On September 9, 1861, she was ordered to duty under command of Capt. Louis M. Goldsborough in the Atlantic Blockading Squadron, later to serve under commanding officer W. Smith, and executive officer Lieutenant Joseph B. Smith.

Congress was anchored off Newport News, Virginia, as part of the Union blockade of that port on March 8, 1862, when she fell under attack by the Confederate ironclad, CSS Virginia (ex-USS Merrimack) and five other small ships. Serving aboard Congress at this time was McKean Buchanan, brother of the commanding officer of the Virginia, Franklin Buchanan. After exchanging broadsides with Virginia, Congress slipped her moorings and ran aground in shallow water.

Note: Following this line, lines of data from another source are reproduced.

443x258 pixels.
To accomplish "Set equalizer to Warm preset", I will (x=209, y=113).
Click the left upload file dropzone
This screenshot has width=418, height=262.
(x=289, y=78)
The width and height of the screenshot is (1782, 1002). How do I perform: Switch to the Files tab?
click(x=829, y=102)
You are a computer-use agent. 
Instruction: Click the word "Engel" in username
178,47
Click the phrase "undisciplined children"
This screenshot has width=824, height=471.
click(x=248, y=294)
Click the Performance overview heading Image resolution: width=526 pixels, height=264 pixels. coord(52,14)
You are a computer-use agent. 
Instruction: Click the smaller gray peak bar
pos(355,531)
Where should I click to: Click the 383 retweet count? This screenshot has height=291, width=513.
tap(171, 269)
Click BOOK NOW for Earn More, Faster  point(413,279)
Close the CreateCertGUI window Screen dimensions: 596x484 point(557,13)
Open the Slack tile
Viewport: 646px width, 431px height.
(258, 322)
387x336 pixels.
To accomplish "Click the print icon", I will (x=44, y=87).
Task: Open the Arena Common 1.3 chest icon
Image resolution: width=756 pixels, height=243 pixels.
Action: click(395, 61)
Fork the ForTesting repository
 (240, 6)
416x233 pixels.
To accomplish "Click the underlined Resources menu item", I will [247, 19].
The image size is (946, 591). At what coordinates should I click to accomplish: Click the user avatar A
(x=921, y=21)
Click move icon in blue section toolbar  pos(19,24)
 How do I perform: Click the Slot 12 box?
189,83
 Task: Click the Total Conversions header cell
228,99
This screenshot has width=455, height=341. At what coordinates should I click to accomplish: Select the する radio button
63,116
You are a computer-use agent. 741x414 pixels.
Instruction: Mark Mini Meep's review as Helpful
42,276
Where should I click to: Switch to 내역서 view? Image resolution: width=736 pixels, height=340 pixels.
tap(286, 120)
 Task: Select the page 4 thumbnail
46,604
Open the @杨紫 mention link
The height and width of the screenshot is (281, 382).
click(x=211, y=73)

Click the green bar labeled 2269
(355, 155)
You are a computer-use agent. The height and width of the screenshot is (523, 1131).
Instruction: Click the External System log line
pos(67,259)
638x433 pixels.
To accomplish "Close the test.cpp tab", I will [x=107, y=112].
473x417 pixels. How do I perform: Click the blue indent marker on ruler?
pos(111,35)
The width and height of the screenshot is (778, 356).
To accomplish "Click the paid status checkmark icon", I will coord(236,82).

The ironclad and her consorts attacked from a distance and inflicted great damage on the ship, killing 120, including the commanding officer, Joseph B. Smith. Executive officer Austin Pendergrast assumed command. Ablaze in several places and unable to bring guns to bear on the enemy, Congress was forced to strike her colors and raise a white flag. Heavy shore batteries prevented Virginia from taking possession. Instead she fired several rounds of hot shot (red-hot cannonballs) and incendiary causing Congress to burn to the water's edge, and her magazine to explode. Lt. Smith, having been in command at the time, died in the action. Eventually, during the battle, Congress sank by the stern. In September 1865, Congress was raised and taken to the Norfolk Navy Yard where she was later sold. She later was stripped for the valuable wood and metal near her mast. The sails later were used to make a flag in memory of the ship.